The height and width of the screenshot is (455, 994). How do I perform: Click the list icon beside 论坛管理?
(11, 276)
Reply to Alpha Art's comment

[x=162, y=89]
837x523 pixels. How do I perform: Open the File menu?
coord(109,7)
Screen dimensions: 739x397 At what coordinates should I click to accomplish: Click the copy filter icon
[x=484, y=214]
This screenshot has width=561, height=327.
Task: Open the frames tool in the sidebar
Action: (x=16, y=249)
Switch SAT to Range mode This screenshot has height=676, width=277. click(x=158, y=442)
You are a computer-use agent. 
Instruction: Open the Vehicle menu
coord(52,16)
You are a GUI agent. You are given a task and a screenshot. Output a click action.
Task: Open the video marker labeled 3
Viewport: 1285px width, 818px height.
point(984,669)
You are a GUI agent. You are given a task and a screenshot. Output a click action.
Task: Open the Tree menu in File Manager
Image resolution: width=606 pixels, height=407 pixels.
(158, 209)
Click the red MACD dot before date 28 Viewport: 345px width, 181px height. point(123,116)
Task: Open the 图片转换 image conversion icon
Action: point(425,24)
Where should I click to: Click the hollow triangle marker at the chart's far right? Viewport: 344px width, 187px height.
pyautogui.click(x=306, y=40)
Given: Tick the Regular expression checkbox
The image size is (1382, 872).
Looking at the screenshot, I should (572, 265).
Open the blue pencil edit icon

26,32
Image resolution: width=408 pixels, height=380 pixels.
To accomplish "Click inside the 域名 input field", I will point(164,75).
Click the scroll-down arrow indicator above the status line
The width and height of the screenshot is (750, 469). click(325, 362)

Your objective: All lines from the one holding "Click the scroll-down" through the final line of the material must be set down exactly, and nothing else may be added.

Result of this exercise:
Click the scroll-down arrow indicator above the status line
The width and height of the screenshot is (750, 469). click(325, 362)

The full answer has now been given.